#### The problem
Write out the whole listing, matching it exactly.

***

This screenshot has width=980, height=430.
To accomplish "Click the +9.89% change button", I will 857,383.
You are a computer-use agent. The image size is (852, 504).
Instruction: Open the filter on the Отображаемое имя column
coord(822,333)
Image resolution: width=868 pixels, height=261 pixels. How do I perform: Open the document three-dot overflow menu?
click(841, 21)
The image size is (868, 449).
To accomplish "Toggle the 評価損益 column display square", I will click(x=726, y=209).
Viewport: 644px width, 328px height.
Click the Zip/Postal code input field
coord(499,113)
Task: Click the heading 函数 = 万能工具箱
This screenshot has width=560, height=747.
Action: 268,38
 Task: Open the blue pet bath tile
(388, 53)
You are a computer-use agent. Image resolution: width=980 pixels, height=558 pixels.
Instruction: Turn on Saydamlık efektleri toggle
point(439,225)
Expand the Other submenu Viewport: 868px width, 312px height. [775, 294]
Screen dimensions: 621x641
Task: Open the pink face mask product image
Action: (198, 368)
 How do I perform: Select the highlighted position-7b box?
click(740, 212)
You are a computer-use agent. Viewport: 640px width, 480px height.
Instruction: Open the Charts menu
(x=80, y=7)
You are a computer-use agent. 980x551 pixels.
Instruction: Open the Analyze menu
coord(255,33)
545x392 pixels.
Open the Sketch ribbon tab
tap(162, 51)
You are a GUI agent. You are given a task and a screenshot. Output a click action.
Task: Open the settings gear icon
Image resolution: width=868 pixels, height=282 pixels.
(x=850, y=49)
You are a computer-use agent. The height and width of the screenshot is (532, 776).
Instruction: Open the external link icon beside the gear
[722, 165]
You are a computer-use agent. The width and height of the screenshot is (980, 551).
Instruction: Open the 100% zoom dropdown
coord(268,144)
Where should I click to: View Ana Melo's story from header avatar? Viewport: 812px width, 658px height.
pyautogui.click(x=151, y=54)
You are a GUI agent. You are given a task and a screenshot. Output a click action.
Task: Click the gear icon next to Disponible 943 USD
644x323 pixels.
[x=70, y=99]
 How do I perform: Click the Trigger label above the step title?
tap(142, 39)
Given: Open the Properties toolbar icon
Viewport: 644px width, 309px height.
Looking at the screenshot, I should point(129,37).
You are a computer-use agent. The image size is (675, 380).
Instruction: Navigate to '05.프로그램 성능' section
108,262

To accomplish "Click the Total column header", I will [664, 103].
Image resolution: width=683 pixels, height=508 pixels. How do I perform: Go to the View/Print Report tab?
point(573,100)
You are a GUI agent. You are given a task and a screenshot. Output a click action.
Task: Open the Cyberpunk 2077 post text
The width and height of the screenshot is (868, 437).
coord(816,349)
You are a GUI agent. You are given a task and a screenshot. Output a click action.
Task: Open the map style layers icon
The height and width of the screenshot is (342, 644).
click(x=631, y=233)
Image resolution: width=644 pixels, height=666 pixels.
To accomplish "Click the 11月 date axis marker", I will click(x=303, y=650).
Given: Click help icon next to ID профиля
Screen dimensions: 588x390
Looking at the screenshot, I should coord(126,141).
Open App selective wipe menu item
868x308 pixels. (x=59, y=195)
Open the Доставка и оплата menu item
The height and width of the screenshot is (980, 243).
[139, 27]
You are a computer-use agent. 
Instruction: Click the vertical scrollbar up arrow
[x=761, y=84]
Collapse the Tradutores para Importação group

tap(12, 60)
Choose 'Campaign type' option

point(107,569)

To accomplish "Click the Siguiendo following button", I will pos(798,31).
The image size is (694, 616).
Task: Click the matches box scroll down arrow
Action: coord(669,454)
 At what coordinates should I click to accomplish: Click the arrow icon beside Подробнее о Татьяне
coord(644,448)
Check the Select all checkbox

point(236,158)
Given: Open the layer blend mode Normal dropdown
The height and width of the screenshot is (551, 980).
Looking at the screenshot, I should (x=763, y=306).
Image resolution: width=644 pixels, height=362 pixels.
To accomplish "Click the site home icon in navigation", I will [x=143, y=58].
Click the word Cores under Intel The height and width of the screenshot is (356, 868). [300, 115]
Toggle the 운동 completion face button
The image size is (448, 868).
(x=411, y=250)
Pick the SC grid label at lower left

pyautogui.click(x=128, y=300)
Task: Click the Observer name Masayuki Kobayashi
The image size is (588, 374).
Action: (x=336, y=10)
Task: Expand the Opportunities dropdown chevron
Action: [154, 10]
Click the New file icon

***

#### Result
This screenshot has width=980, height=430.
To accomplish "Click the +9.89% change button", I will 857,383.
You are a computer-use agent. The image size is (852, 504).
Instruction: Open the filter on the Отображаемое имя column
coord(822,333)
Image resolution: width=868 pixels, height=261 pixels. How do I perform: Open the document three-dot overflow menu?
click(841, 21)
The image size is (868, 449).
To accomplish "Toggle the 評価損益 column display square", I will click(x=726, y=209).
Viewport: 644px width, 328px height.
Click the Zip/Postal code input field
coord(499,113)
Task: Click the heading 函数 = 万能工具箱
This screenshot has width=560, height=747.
Action: 268,38
 Task: Open the blue pet bath tile
(388, 53)
You are a computer-use agent. Image resolution: width=980 pixels, height=558 pixels.
Instruction: Turn on Saydamlık efektleri toggle
point(439,225)
Expand the Other submenu Viewport: 868px width, 312px height. [775, 294]
Screen dimensions: 621x641
Task: Open the pink face mask product image
Action: (198, 368)
 How do I perform: Select the highlighted position-7b box?
click(740, 212)
You are a computer-use agent. Viewport: 640px width, 480px height.
Instruction: Open the Charts menu
(x=80, y=7)
You are a computer-use agent. 980x551 pixels.
Instruction: Open the Analyze menu
coord(255,33)
545x392 pixels.
Open the Sketch ribbon tab
tap(162, 51)
You are a GUI agent. You are given a task and a screenshot. Output a click action.
Task: Open the settings gear icon
Image resolution: width=868 pixels, height=282 pixels.
(x=850, y=49)
You are a computer-use agent. The height and width of the screenshot is (532, 776).
Instruction: Open the external link icon beside the gear
[722, 165]
You are a computer-use agent. The width and height of the screenshot is (980, 551).
Instruction: Open the 100% zoom dropdown
coord(268,144)
Where should I click to: View Ana Melo's story from header avatar? Viewport: 812px width, 658px height.
pyautogui.click(x=151, y=54)
You are a GUI agent. You are given a task and a screenshot. Output a click action.
Task: Click the gear icon next to Disponible 943 USD
644x323 pixels.
[x=70, y=99]
 How do I perform: Click the Trigger label above the step title?
tap(142, 39)
Given: Open the Properties toolbar icon
Viewport: 644px width, 309px height.
Looking at the screenshot, I should point(129,37).
You are a computer-use agent. The image size is (675, 380).
Instruction: Navigate to '05.프로그램 성능' section
108,262

To accomplish "Click the Total column header", I will [664, 103].
Image resolution: width=683 pixels, height=508 pixels. How do I perform: Go to the View/Print Report tab?
point(573,100)
You are a GUI agent. You are given a task and a screenshot. Output a click action.
Task: Open the Cyberpunk 2077 post text
The width and height of the screenshot is (868, 437).
coord(816,349)
You are a GUI agent. You are given a task and a screenshot. Output a click action.
Task: Open the map style layers icon
The height and width of the screenshot is (342, 644).
click(x=631, y=233)
Image resolution: width=644 pixels, height=666 pixels.
To accomplish "Click the 11月 date axis marker", I will click(x=303, y=650).
Given: Click help icon next to ID профиля
Screen dimensions: 588x390
Looking at the screenshot, I should coord(126,141).
Open App selective wipe menu item
868x308 pixels. (x=59, y=195)
Open the Доставка и оплата menu item
The height and width of the screenshot is (980, 243).
[139, 27]
You are a computer-use agent. 
Instruction: Click the vertical scrollbar up arrow
[x=761, y=84]
Collapse the Tradutores para Importação group

tap(12, 60)
Choose 'Campaign type' option

point(107,569)

To accomplish "Click the Siguiendo following button", I will pos(798,31).
The image size is (694, 616).
Task: Click the matches box scroll down arrow
Action: coord(669,454)
 At what coordinates should I click to accomplish: Click the arrow icon beside Подробнее о Татьяне
coord(644,448)
Check the Select all checkbox

point(236,158)
Given: Open the layer blend mode Normal dropdown
The height and width of the screenshot is (551, 980).
Looking at the screenshot, I should (x=763, y=306).
Image resolution: width=644 pixels, height=362 pixels.
To accomplish "Click the site home icon in navigation", I will [x=143, y=58].
Click the word Cores under Intel The height and width of the screenshot is (356, 868). [300, 115]
Toggle the 운동 completion face button
The image size is (448, 868).
(x=411, y=250)
Pick the SC grid label at lower left

pyautogui.click(x=128, y=300)
Task: Click the Observer name Masayuki Kobayashi
The image size is (588, 374).
Action: (x=336, y=10)
Task: Expand the Opportunities dropdown chevron
Action: [154, 10]
Click the New file icon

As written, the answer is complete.